### Exercise objective
Of all the lines below, output only those starting at the one with "Task: Click the pencil icon on 点评 button" and ending at the one with "The image size is (1056, 816).", both ends included, exactly as written.

### Stored data entries
[Start of section]

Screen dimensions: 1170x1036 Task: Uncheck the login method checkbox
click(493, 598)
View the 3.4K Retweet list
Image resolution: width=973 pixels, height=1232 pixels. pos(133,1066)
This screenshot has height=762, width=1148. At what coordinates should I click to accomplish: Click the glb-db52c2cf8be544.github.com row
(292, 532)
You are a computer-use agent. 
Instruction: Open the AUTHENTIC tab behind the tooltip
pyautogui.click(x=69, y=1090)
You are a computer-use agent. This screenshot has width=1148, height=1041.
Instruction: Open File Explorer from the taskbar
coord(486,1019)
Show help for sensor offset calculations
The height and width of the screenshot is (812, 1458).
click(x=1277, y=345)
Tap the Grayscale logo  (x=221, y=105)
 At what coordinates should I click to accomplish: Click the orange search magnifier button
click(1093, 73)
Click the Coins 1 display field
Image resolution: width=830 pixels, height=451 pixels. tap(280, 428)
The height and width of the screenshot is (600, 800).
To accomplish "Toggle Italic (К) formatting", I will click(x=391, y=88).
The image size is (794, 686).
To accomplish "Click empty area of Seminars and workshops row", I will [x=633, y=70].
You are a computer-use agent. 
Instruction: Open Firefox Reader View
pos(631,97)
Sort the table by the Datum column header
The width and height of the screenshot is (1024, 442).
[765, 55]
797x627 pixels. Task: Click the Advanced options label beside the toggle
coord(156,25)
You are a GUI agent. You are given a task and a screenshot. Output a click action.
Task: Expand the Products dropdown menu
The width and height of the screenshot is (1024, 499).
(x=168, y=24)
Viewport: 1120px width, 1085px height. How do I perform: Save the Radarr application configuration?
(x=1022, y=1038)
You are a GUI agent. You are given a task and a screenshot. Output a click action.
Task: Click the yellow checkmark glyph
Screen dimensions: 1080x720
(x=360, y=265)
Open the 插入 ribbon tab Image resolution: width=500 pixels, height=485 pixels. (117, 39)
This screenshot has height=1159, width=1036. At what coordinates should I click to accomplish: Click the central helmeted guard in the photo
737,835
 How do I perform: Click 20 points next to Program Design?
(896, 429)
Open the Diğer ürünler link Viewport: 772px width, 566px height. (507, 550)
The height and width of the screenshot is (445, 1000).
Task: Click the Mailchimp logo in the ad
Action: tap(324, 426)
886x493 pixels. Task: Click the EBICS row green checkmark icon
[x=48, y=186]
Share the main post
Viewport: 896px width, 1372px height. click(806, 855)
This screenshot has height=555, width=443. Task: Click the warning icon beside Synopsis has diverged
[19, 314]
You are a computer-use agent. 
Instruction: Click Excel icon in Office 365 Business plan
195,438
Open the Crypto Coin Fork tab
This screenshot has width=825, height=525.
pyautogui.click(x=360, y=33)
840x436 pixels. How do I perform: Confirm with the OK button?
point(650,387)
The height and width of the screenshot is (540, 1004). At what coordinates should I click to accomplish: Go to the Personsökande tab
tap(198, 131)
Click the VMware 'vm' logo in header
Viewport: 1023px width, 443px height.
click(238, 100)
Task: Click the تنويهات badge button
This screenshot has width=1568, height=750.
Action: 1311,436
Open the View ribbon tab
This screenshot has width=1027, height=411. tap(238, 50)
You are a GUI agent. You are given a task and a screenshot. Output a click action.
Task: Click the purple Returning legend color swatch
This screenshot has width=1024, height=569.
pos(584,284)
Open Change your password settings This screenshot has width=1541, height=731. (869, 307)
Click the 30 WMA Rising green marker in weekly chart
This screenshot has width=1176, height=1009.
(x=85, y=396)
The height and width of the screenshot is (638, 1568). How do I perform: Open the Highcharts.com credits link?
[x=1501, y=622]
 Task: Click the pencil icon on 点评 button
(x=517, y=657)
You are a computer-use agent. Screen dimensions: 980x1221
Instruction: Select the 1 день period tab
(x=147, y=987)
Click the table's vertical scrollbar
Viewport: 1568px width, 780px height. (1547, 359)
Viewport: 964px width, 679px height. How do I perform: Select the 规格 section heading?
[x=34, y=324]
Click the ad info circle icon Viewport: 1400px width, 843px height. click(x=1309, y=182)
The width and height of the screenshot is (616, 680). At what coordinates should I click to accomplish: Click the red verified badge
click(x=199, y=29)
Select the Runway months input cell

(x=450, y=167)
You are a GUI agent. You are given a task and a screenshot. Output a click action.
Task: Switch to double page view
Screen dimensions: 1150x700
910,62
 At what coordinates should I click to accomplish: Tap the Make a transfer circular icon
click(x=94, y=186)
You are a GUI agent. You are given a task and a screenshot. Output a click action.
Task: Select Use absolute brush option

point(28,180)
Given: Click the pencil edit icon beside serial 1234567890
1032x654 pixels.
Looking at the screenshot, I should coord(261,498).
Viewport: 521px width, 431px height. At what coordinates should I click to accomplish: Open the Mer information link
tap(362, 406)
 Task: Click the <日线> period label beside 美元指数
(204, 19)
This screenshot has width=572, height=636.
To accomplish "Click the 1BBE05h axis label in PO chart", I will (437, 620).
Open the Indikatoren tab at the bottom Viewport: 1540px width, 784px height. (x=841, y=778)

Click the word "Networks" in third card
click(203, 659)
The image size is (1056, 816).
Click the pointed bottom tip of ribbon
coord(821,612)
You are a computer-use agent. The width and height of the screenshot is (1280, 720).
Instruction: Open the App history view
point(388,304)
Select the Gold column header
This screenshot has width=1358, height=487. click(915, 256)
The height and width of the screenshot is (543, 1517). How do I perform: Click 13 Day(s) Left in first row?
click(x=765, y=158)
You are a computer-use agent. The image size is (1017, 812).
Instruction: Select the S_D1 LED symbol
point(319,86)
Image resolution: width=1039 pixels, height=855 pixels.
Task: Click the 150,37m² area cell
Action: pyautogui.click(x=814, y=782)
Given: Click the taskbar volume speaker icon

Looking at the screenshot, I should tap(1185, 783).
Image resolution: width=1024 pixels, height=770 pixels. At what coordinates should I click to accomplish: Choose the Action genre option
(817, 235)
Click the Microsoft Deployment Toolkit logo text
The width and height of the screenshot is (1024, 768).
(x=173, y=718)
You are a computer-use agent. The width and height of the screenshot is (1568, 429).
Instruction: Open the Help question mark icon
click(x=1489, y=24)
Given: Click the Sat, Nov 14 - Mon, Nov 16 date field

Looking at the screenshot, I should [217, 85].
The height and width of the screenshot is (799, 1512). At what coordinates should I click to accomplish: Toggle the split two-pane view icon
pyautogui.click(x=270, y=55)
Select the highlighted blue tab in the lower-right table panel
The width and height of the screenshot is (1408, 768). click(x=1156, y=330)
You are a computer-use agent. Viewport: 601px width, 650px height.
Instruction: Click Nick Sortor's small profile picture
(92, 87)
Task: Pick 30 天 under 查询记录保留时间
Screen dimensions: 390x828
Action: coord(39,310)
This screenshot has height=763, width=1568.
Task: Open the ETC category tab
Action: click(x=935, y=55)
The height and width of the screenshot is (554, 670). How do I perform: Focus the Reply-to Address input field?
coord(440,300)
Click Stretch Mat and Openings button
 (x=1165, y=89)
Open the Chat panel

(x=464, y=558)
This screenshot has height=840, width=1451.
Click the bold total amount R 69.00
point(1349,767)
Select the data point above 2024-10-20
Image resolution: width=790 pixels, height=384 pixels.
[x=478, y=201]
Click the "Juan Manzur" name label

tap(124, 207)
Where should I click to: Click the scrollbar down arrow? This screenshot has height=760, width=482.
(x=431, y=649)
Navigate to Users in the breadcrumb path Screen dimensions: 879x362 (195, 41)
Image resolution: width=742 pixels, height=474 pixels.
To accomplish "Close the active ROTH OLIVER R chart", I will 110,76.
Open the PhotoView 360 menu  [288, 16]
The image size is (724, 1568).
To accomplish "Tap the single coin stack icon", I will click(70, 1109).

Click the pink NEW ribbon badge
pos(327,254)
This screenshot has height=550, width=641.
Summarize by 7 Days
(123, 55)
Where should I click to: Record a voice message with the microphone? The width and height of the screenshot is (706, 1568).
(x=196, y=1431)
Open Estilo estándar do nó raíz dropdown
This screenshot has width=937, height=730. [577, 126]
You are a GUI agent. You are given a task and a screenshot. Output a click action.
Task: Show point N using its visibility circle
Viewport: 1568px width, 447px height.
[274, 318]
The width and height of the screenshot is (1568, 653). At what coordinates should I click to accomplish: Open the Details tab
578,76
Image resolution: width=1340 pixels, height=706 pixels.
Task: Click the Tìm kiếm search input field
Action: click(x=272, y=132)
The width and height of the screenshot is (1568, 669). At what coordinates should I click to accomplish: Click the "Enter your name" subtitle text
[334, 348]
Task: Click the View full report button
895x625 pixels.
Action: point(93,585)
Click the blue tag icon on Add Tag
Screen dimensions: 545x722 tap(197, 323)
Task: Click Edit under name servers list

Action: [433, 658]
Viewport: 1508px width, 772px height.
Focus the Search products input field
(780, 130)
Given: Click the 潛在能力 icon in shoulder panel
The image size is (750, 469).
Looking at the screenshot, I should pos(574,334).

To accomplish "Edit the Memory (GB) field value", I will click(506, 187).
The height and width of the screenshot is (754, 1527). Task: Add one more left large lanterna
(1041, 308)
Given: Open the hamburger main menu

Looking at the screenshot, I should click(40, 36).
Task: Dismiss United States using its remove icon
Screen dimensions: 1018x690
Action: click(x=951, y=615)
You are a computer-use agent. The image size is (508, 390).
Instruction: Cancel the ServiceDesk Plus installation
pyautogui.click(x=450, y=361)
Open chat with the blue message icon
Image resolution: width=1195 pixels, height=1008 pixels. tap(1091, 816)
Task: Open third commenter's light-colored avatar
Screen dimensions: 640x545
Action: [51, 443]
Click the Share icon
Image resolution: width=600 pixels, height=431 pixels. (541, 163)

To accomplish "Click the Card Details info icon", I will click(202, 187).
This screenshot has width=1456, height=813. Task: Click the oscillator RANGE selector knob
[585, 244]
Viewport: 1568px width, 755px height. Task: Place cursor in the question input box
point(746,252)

[End of section]

### Exercise answer
 Task: Click the pencil icon on 点评 button
(x=517, y=657)
You are a computer-use agent. Screen dimensions: 980x1221
Instruction: Select the 1 день period tab
(x=147, y=987)
Click the table's vertical scrollbar
Viewport: 1568px width, 780px height. (1547, 359)
Viewport: 964px width, 679px height. How do I perform: Select the 规格 section heading?
[x=34, y=324]
Click the ad info circle icon Viewport: 1400px width, 843px height. click(x=1309, y=182)
The width and height of the screenshot is (616, 680). At what coordinates should I click to accomplish: Click the red verified badge
click(x=199, y=29)
Select the Runway months input cell

(x=450, y=167)
You are a GUI agent. You are given a task and a screenshot. Output a click action.
Task: Switch to double page view
Screen dimensions: 1150x700
910,62
 At what coordinates should I click to accomplish: Tap the Make a transfer circular icon
click(x=94, y=186)
You are a GUI agent. You are given a task and a screenshot. Output a click action.
Task: Select Use absolute brush option

point(28,180)
Given: Click the pencil edit icon beside serial 1234567890
1032x654 pixels.
Looking at the screenshot, I should coord(261,498).
Viewport: 521px width, 431px height. At what coordinates should I click to accomplish: Open the Mer information link
tap(362, 406)
 Task: Click the <日线> period label beside 美元指数
(204, 19)
This screenshot has width=572, height=636.
To accomplish "Click the 1BBE05h axis label in PO chart", I will (437, 620).
Open the Indikatoren tab at the bottom Viewport: 1540px width, 784px height. (x=841, y=778)

Click the word "Networks" in third card
click(203, 659)
The image size is (1056, 816).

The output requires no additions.